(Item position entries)
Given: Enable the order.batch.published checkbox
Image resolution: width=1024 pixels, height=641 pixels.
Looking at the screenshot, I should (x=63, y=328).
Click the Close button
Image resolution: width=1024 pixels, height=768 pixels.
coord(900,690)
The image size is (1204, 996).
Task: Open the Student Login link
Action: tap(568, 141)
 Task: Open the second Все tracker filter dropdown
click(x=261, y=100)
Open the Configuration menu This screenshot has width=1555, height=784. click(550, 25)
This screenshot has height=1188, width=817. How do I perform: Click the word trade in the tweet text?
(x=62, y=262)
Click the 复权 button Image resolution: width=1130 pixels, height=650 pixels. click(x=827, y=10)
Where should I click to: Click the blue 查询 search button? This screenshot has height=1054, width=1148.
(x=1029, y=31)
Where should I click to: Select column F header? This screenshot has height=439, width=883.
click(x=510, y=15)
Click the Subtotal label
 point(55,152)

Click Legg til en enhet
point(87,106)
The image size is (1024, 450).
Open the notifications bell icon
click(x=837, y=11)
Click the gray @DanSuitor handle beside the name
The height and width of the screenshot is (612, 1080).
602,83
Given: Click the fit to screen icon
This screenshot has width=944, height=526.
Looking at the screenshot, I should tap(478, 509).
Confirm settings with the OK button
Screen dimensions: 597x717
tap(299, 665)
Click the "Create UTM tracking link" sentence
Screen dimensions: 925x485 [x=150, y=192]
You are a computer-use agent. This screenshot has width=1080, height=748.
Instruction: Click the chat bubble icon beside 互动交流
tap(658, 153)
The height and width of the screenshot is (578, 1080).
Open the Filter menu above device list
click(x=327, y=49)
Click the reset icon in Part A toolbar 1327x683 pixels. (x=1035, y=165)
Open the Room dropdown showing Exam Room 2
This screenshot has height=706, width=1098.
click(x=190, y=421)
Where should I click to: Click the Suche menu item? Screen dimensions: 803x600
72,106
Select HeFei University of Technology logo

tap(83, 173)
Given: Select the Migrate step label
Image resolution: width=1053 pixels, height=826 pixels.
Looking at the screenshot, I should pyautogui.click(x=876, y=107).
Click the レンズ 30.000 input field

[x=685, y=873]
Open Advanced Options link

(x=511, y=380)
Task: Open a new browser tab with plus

■ What you have to do ■
Print, word for word, the lines of the records from the line containing "The height and width of the screenshot is (578, 1080)." through the end of the records, keeping both the first and last lines.

■ Exercise result ■
The height and width of the screenshot is (578, 1080).
Open the Filter menu above device list
click(x=327, y=49)
Click the reset icon in Part A toolbar 1327x683 pixels. (x=1035, y=165)
Open the Room dropdown showing Exam Room 2
This screenshot has height=706, width=1098.
click(x=190, y=421)
Where should I click to: Click the Suche menu item? Screen dimensions: 803x600
72,106
Select HeFei University of Technology logo

tap(83, 173)
Given: Select the Migrate step label
Image resolution: width=1053 pixels, height=826 pixels.
Looking at the screenshot, I should pyautogui.click(x=876, y=107).
Click the レンズ 30.000 input field

[x=685, y=873]
Open Advanced Options link

(x=511, y=380)
Task: Open a new browser tab with plus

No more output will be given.